Ormancılığın hedefinin ormanların sürekliliğini sağlamak olduğunu dile getiren Durmuş, 80 sonrası dönemde dünyayla birlikte Türkiye’nin de neoliberal bir yola girdiğini belirterek ormancılık anlayışının bu dönemde değişmeye başladığını söyledi.
Kırılma noktası 2002
Türkiye’de ormancılığa yönelik anlayışın değişmesinde kırılma noktasının 2002 yılında başlayan AK Parti iktidarı olduğunu vurgulayan Durmuş, 2002’de AK Parti iktidara gelir gelmez o dönemin Tarım ve Orman Bakanı Osman Pepe’nin orman vasfını kaybettiğini öne sürdüğü “2B arazileri satarak IMF’ye olan borçları ödeyeceğiz” açıklaması yaptığını hatırlattı.
Ormancıların ormanı ağaç ve keresteden ibaret görmediğine, faunası ve florasıyla bir bütün olarak değerlendirdiğine dikkat çeken Durmuş, bu dönemde gelişen “devlet değil, millet ormancılığı yapacağız” söyleminin halka şirin gözüktüğünü, oysa bu alanın da kuralları olduğunu, bunun Anayasa’nın 169, 170, 171, 172’nci maddelerinde açık olduğunu dile getirdi.
Millet ormancılığından kastedilenin çokuluslu şirketler ve rantçı anlayış olduğunun daha sonra anlaşıldığının altını çizen Durmuş, son 22 yıllık süreçte neoliberal politikalarla orman köylüsünün ormanla olan bağının giderek zayıflatıldığına dikkat çekti.
Bir dönem ormanlardaki kesme, taşıma, yeniden ağaçlandırma işlerinin orman köylüsünce yapıldığını ifade eden Durmuş, orman aynı zamanda evi olduğu için köylülerin ormanla hısım ilişkisi geliştirdiğini, ormanların korunmasında önemli roller üstlendiklerini vurguladı.
● ● ● ● ●
*Verilen görev*: Ormancılık metnine göre Durmuş, Türkiye'de ormancılık anlayışının değişmesinde kırılma noktası olarak neyi gösteriyor?

Bir veri kümesinden satırlar:
● ● ● ● ●
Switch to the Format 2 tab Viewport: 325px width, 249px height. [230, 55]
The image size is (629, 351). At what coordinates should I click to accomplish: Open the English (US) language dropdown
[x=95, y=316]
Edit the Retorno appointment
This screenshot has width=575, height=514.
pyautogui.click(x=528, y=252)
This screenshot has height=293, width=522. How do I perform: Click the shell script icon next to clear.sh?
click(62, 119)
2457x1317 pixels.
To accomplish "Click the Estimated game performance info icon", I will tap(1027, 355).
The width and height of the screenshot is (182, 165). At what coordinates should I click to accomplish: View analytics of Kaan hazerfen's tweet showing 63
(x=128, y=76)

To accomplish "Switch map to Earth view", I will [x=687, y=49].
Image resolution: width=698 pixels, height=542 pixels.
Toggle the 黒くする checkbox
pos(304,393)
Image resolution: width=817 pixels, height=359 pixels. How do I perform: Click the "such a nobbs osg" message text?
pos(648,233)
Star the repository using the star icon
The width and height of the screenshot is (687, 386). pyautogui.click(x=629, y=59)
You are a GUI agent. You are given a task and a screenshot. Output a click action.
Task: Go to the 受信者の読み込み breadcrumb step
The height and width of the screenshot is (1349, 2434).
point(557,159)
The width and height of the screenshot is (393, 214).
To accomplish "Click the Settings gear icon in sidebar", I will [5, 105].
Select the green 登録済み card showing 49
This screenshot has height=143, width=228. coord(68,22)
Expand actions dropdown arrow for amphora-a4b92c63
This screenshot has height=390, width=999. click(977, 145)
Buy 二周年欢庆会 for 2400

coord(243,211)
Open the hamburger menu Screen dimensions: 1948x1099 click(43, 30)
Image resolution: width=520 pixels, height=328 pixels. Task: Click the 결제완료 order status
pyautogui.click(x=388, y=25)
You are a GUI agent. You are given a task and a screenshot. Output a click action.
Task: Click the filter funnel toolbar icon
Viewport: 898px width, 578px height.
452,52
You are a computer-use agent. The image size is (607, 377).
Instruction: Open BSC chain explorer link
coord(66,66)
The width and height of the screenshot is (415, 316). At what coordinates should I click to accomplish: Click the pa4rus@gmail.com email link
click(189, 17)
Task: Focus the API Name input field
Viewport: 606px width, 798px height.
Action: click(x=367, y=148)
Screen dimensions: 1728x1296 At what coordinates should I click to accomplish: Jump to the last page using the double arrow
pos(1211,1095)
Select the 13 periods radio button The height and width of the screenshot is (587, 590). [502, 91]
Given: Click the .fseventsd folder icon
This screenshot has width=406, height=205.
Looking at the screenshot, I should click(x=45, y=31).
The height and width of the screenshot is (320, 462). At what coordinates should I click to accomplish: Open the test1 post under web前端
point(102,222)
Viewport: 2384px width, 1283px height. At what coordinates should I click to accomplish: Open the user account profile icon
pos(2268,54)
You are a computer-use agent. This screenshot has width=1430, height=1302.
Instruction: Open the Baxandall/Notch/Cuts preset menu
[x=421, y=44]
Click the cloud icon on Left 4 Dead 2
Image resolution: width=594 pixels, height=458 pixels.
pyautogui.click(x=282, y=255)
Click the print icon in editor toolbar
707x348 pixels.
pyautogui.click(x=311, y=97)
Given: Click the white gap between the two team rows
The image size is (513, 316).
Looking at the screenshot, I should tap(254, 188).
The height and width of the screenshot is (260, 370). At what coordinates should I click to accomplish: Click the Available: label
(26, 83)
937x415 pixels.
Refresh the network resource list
● ● ● ● ●
*Alıştırma çıktısı*: 2002 yılında başlayan AK Parti iktidarını.